WHAT YOU SHOULD DO: Give back each line of the listing below that contains the string "only".

DATA FOR ANALYSIS:

▼

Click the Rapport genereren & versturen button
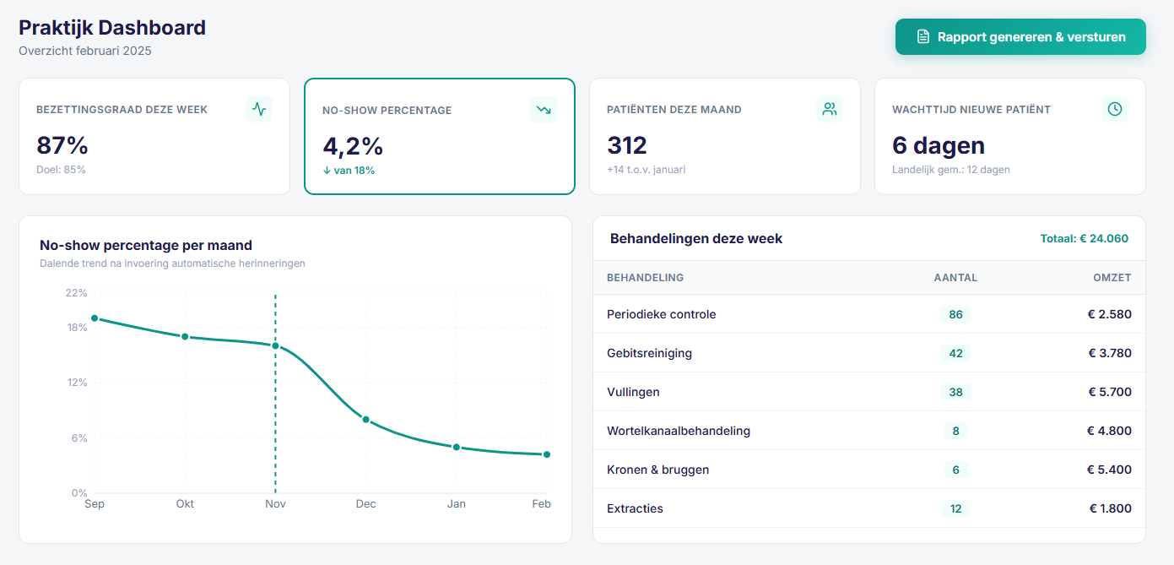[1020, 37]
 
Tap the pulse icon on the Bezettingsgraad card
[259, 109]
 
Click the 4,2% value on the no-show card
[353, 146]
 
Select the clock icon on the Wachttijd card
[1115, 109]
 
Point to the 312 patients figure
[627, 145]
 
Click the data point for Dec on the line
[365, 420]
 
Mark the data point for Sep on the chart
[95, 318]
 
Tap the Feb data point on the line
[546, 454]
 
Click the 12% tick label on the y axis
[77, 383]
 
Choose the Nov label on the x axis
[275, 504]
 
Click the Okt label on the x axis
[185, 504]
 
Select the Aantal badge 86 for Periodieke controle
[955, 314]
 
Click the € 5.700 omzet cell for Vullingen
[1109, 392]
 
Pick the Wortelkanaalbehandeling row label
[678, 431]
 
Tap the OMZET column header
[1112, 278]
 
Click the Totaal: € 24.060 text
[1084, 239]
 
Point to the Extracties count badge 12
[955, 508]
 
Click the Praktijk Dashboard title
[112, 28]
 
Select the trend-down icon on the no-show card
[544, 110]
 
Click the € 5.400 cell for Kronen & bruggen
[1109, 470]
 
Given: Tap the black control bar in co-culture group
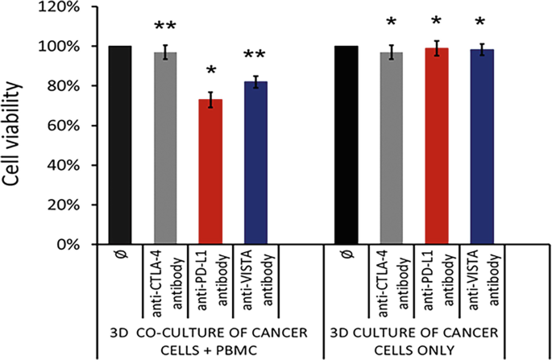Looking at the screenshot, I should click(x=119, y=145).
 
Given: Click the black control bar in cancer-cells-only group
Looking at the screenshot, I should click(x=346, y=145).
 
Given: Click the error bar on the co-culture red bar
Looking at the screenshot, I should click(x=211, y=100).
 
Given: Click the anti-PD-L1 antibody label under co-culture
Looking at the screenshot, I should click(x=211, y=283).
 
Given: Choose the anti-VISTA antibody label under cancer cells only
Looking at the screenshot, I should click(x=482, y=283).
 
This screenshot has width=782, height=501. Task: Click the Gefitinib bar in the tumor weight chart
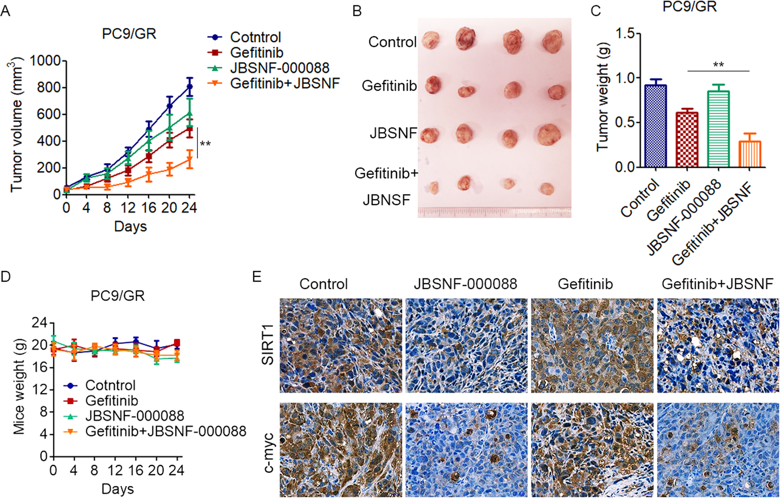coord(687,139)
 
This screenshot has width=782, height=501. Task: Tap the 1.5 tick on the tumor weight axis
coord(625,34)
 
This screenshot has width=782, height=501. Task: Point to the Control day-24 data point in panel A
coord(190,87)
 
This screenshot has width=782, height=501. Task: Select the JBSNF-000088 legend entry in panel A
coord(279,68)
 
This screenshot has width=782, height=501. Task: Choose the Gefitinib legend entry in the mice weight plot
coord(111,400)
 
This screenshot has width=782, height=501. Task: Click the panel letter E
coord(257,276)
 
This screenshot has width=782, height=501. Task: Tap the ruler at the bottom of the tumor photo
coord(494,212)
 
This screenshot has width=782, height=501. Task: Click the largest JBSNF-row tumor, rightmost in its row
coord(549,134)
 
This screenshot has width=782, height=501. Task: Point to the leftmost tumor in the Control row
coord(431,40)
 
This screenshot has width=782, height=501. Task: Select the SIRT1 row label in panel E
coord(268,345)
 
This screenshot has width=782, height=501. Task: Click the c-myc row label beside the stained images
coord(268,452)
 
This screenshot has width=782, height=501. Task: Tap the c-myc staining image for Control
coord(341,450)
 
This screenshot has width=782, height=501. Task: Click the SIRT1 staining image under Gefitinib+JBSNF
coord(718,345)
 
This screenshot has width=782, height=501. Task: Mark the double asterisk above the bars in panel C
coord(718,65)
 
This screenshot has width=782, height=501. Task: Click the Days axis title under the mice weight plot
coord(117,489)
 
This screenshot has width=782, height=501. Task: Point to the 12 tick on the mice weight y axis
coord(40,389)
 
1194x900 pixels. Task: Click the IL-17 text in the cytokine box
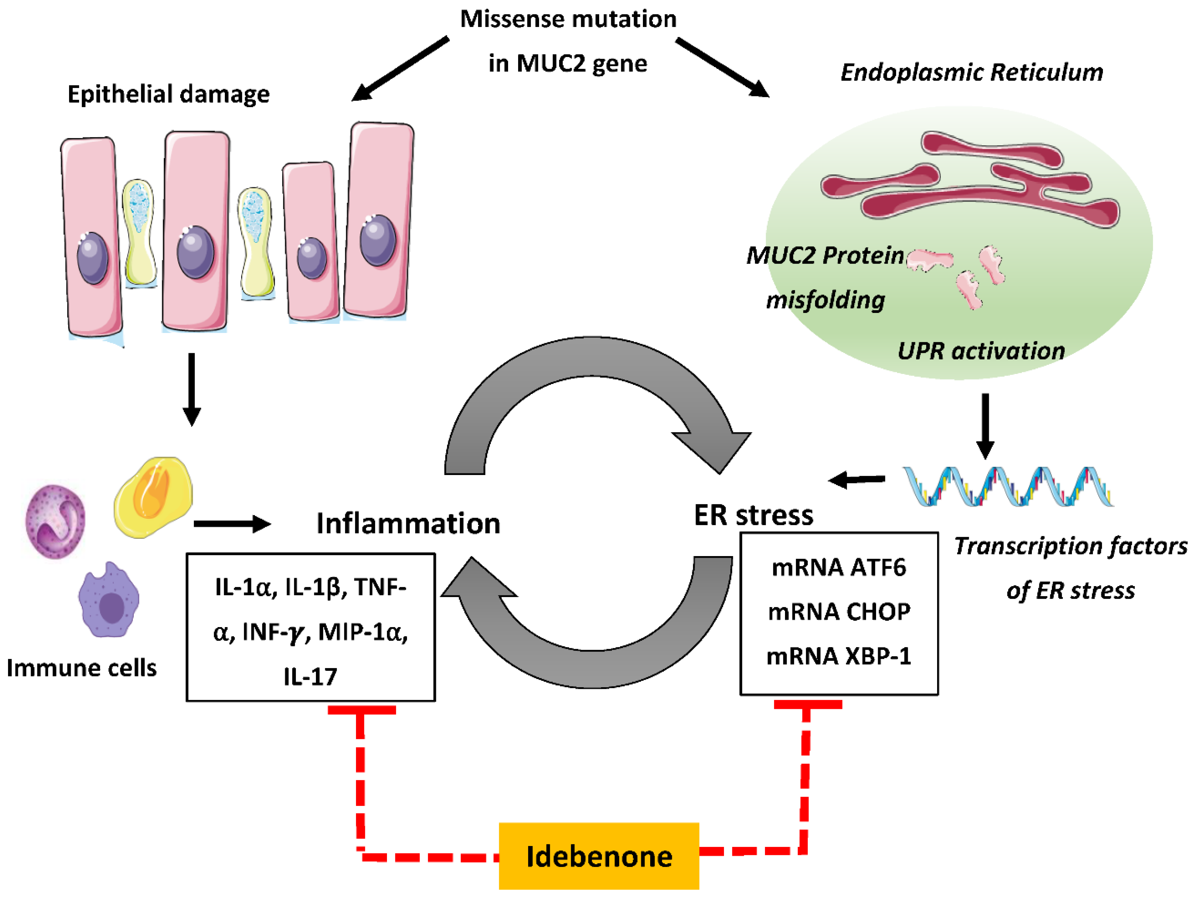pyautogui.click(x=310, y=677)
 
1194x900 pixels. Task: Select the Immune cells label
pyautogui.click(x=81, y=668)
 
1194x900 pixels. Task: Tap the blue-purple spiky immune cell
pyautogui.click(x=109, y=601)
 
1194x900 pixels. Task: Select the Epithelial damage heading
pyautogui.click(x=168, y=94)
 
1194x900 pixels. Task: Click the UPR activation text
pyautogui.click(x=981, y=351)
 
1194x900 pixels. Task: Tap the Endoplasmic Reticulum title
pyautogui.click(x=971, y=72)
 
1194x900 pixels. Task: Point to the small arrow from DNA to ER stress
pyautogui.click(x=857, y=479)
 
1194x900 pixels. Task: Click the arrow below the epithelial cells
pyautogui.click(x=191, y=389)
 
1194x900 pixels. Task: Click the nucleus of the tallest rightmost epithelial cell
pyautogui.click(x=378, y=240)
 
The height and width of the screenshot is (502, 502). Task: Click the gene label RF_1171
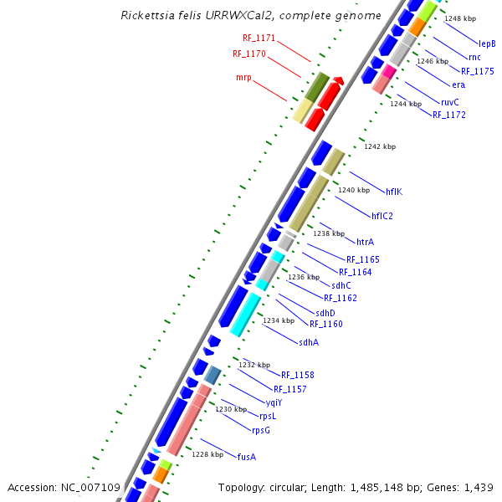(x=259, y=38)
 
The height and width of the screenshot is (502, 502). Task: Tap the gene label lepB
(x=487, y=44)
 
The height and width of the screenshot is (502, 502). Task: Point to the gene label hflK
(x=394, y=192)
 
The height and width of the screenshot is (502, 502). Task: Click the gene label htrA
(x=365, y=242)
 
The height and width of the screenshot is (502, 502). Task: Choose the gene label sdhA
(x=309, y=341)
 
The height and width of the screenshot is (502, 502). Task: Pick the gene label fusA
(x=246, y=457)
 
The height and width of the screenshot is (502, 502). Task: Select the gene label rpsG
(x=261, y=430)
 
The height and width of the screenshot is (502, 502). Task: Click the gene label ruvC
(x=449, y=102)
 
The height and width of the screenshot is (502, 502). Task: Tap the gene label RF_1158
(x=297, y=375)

▲

SOLUTION TO THIS EXERCISE:
Given: Click the black control bar in cancer-cells-only group
Given: Choose the anti-VISTA antibody label under cancer cells only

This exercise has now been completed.